Your task:
In the records below, begin at the line containing "The width and height of the screenshot is (533, 388)." and end at the line containing "This screenshot has height=472, width=1024."; quote every line in that span exactly, including both boundary lines, and no others.

Entries shown:

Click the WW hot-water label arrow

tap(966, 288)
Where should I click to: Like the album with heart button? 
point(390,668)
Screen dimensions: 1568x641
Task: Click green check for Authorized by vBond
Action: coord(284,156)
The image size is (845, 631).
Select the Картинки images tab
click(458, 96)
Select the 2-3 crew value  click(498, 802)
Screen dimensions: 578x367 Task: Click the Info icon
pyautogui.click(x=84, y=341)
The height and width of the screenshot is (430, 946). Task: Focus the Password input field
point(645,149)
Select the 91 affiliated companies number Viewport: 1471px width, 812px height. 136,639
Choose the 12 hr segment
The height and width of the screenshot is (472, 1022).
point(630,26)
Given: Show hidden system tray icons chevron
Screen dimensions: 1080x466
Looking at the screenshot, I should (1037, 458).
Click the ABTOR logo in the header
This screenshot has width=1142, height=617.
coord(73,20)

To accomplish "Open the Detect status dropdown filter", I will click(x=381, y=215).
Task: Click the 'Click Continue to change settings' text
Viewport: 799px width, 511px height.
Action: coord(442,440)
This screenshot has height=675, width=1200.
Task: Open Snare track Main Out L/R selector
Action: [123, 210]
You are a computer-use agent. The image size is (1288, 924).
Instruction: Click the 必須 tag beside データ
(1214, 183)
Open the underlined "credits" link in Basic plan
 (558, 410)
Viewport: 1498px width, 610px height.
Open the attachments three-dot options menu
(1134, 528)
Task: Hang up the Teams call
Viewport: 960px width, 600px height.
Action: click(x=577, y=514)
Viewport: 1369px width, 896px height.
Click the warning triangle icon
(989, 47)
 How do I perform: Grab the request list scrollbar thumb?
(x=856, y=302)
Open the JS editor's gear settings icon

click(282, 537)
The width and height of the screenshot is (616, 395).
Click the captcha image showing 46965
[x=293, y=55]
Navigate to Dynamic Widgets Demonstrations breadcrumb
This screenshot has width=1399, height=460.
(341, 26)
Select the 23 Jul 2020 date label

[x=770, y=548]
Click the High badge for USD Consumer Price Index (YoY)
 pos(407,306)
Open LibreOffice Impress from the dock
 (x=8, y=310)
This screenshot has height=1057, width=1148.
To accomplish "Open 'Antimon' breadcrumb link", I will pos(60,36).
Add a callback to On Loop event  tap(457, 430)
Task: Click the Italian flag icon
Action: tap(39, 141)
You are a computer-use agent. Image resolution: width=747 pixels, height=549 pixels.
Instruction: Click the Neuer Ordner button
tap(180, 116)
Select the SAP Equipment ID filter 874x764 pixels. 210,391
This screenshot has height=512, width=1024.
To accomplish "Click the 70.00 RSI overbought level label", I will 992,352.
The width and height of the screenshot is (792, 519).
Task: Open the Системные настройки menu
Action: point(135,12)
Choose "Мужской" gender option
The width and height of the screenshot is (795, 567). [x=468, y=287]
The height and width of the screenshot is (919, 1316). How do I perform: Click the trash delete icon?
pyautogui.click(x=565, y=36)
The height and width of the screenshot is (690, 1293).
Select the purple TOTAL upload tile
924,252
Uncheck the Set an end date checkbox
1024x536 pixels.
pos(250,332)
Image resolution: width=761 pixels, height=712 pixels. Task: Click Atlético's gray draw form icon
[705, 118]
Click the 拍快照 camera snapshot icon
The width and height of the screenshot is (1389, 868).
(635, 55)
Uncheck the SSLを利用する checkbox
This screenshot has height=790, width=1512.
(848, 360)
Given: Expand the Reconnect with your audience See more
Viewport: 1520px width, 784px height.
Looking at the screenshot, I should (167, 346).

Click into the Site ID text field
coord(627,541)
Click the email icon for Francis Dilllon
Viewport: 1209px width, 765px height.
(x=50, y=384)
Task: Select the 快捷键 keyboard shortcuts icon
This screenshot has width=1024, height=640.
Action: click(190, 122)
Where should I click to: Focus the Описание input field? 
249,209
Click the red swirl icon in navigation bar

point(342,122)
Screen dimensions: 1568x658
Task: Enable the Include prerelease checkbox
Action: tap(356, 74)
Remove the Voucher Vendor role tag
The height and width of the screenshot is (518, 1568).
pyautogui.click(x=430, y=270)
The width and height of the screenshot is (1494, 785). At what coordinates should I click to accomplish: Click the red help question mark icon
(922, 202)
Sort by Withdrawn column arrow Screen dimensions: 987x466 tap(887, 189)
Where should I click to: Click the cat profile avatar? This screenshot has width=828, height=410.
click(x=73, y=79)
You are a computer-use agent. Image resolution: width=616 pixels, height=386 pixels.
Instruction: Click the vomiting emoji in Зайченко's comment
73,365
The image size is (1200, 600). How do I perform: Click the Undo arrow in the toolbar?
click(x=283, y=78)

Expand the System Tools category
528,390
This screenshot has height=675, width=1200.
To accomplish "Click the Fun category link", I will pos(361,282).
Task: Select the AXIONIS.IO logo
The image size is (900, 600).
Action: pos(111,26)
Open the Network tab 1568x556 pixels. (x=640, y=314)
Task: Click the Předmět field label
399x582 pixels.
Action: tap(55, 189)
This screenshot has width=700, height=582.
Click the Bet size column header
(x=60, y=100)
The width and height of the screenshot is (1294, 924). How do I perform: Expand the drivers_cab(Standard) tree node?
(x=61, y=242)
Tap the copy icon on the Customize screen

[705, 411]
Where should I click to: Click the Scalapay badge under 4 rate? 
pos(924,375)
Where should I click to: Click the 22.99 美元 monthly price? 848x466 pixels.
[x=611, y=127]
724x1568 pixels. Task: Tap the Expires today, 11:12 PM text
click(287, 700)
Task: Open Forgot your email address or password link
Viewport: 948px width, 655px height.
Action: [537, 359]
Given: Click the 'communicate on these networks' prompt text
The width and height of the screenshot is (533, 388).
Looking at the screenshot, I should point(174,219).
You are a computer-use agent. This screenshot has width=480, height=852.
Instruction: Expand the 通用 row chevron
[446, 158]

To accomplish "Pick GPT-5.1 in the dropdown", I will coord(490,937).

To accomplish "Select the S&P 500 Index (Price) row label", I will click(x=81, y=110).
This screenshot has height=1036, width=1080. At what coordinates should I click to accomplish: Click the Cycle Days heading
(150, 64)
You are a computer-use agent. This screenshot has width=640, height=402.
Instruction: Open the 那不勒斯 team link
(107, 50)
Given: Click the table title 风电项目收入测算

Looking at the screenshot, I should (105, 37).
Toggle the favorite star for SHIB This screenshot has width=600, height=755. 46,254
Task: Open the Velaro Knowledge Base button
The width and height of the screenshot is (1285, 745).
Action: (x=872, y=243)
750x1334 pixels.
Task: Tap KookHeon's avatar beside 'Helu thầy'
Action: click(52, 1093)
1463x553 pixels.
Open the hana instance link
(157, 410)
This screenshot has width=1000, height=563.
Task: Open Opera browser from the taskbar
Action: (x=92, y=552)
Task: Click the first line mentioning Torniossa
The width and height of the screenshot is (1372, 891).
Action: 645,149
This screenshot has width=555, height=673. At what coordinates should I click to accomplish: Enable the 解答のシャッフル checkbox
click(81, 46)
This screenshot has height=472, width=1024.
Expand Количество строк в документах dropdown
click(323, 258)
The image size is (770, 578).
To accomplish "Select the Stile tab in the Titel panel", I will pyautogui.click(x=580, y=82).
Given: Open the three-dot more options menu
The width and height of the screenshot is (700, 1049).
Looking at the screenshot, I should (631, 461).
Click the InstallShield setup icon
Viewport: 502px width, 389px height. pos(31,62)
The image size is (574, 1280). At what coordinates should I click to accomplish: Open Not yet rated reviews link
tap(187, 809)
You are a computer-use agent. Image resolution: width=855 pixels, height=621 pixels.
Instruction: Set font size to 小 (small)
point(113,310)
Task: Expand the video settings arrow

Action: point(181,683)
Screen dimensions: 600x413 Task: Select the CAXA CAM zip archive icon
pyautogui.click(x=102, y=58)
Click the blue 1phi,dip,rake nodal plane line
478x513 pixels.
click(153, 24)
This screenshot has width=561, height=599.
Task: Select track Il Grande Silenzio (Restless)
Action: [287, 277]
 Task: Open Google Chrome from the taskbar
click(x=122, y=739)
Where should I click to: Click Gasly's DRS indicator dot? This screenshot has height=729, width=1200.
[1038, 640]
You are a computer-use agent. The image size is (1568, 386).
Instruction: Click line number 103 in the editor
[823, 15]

Completed exercise:
The width and height of the screenshot is (533, 388).
Looking at the screenshot, I should point(174,219).
You are a computer-use agent. This screenshot has width=480, height=852.
Instruction: Expand the 通用 row chevron
[446, 158]

To accomplish "Pick GPT-5.1 in the dropdown", I will coord(490,937).

To accomplish "Select the S&P 500 Index (Price) row label", I will click(x=81, y=110).
This screenshot has height=1036, width=1080. At what coordinates should I click to accomplish: Click the Cycle Days heading
(150, 64)
You are a computer-use agent. This screenshot has width=640, height=402.
Instruction: Open the 那不勒斯 team link
(107, 50)
Given: Click the table title 风电项目收入测算

Looking at the screenshot, I should (105, 37).
Toggle the favorite star for SHIB This screenshot has width=600, height=755. 46,254
Task: Open the Velaro Knowledge Base button
The width and height of the screenshot is (1285, 745).
Action: (x=872, y=243)
750x1334 pixels.
Task: Tap KookHeon's avatar beside 'Helu thầy'
Action: click(52, 1093)
1463x553 pixels.
Open the hana instance link
(157, 410)
This screenshot has width=1000, height=563.
Task: Open Opera browser from the taskbar
Action: (x=92, y=552)
Task: Click the first line mentioning Torniossa
The width and height of the screenshot is (1372, 891).
Action: 645,149
This screenshot has width=555, height=673. At what coordinates should I click to accomplish: Enable the 解答のシャッフル checkbox
click(81, 46)
This screenshot has height=472, width=1024.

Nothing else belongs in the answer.